The construction of psychosis
Due to its inherently medical structure, psychiatry means reducing the symptoms of mental health issues to something clinical, something wrong that needs to be fixed. Psychiatrists don’t seek the meaning behind our symptoms, and simply seek to eliminate them. Being classed as “sick” can be demoralising, and make us feel as though we are nothing but an illness to treat. This only makes people feel more alienated and distressed.
Some people consider that the experiences which doctors label ‘psychotic’ aren’t necessarily the symptom of an illness, but a way that people survive trauma. A “sane reaction to insane circumstances”, so to speak. So does this mean that psychosis is a natural human survival technique? Well, the sort of experiences called ‘psychotic’ are far more common that most people would imagine. Studies of young people reveal that over 25% have had such an experience. How can experiences so prevalent be simply dismissed as abnormalities?
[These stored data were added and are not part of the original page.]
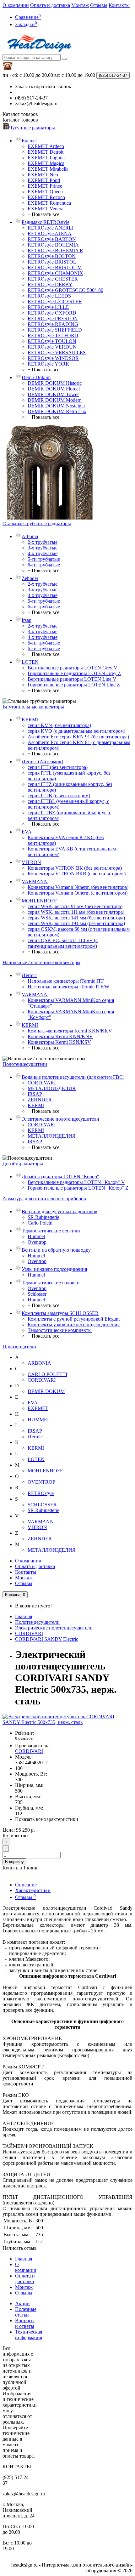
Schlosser (37, 1294)
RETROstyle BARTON (52, 239)
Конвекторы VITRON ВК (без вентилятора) (75, 868)
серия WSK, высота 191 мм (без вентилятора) (76, 923)
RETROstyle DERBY (50, 284)
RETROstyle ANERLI (50, 227)
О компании (16, 5)
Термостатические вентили (51, 1230)
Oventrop (37, 1242)
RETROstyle (41, 1493)
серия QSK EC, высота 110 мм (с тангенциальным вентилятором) (63, 943)
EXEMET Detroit (45, 152)
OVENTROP (41, 1482)
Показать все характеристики (46, 1819)
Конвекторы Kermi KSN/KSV (59, 1042)
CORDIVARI (42, 1082)
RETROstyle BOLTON (52, 256)
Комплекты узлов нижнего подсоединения (74, 1324)
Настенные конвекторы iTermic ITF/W (68, 986)
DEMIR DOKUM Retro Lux (57, 411)
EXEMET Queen (45, 191)
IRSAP (35, 1094)
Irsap (26, 620)
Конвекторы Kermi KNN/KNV (60, 1036)
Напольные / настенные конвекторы (41, 962)
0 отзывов (24, 1738)
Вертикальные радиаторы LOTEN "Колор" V (76, 1182)
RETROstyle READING (53, 324)
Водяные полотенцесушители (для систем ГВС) (73, 1077)
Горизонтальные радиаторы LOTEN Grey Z (74, 673)
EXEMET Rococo (46, 197)
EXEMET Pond (44, 180)
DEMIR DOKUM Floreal (54, 388)
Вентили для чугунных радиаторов (59, 1211)
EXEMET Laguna (46, 157)
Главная (23, 1616)
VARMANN (35, 881)
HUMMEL (39, 1419)
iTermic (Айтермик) (42, 761)
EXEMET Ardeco (46, 146)
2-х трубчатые (42, 542)
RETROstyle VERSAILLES (57, 352)
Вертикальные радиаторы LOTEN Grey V (72, 667)
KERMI (30, 719)
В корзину (14, 1861)
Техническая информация (28, 2334)
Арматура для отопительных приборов (44, 1198)
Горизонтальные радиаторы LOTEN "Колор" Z (78, 1188)
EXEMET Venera (45, 208)
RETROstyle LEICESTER (55, 301)
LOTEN (30, 662)
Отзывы (98, 5)
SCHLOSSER (42, 1504)
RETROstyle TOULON (52, 341)
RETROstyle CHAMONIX (55, 273)
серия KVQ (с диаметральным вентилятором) (76, 731)
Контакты (119, 5)
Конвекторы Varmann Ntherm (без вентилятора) (78, 887)
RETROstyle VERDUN (52, 347)
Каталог (20, 119)
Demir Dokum (36, 377)
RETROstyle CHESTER (53, 278)
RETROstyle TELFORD (53, 335)
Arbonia (30, 536)
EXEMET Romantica (49, 203)
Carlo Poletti (40, 1222)
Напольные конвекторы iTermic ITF (66, 981)
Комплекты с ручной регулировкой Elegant (74, 1319)
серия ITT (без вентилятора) (58, 767)
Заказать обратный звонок (43, 86)
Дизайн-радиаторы (23, 1163)
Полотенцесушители (25, 1064)
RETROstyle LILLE (48, 307)
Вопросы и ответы (25, 2323)
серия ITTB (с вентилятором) (59, 795)
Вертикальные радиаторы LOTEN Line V (72, 679)
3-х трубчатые (42, 547)
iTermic (29, 975)
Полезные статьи (25, 2311)
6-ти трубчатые (44, 564)
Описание (26, 1884)
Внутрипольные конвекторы (33, 706)
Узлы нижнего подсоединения (54, 1269)
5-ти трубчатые (44, 559)
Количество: (16, 1835)
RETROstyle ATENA (50, 233)
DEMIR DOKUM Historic (55, 383)
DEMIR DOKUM (46, 1391)
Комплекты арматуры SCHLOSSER (60, 1313)
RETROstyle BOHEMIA (53, 244)
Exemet (29, 140)
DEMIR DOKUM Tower (53, 394)
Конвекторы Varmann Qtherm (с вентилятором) (77, 893)
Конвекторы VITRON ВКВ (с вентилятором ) (77, 873)
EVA (27, 831)
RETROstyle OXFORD (52, 313)
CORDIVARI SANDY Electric (46, 1639)
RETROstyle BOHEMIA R (55, 250)
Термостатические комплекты (60, 1330)
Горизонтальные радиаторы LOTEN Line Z (74, 684)
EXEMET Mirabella (48, 169)
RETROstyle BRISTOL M (55, 267)
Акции (22, 2303)
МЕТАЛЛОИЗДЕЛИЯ (52, 1088)
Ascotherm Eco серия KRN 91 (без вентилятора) (78, 736)
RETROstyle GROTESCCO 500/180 (65, 290)
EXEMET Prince (45, 186)
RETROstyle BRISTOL (52, 261)
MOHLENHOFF (39, 900)
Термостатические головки (51, 1282)
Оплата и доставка (50, 5)
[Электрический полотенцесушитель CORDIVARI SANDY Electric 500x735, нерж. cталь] (67, 1722)
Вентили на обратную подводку (56, 1250)
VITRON (31, 862)
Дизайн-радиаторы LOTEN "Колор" (60, 1176)
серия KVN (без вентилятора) (59, 725)
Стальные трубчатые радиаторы (37, 523)
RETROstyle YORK (48, 364)
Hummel (36, 1236)
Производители (19, 1346)
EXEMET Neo (43, 174)
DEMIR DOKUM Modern (55, 400)
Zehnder (30, 578)
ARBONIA (39, 1363)
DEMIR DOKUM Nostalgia (56, 405)
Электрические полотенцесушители (60, 1119)
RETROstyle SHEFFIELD (55, 330)
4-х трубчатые (42, 553)
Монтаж (80, 5)
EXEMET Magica (46, 163)
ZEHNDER (40, 1099)
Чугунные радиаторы (32, 127)
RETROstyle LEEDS (49, 296)
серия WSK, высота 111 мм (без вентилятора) (76, 912)
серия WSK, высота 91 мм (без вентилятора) (75, 906)
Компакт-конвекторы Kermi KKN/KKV (70, 1030)
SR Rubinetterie (43, 1217)
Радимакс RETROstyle (45, 222)
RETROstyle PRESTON (53, 318)
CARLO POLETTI (47, 1374)
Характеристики (33, 1890)
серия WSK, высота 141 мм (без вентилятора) (76, 917)
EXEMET (38, 1408)
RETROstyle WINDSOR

With Open Dialogue, the aim is to use language to define how we feel so that our social network can share our understanding. If somebody understands what you’re talking about, then it will be a lot easier for them to discuss (and help with) your stressors and struggles. However, our emotional traumas can be beyond verbal description. It may be impossible to put strong feelings into clear words right now, and that means that not only will we have difficulty understanding ourselves, but it will be even harder to be understood by others. Being incomprehensible is a common symptom of mental health issues, and it tends to be something that is very obvious if you talk to somebody for five minutes. On the other hand, being able to adequately describe the emotions you are feeling is the first step in taking back control from confusion and distress, and it will make your feelings more manageable as a result.
Open Dialogue therapists have decided to free themselves from a futile search for truth and embraced uncertainty. Using “one-size-fits-all” techniques are old hat, and have made way for a more collaborative conversation. This idea has been transferred to Open Dialogue. There is no seeking after a particular truth, merely an attempt to hear multiple voices, each with its own truth. Healing occurs over time as the speaker is heard and understood.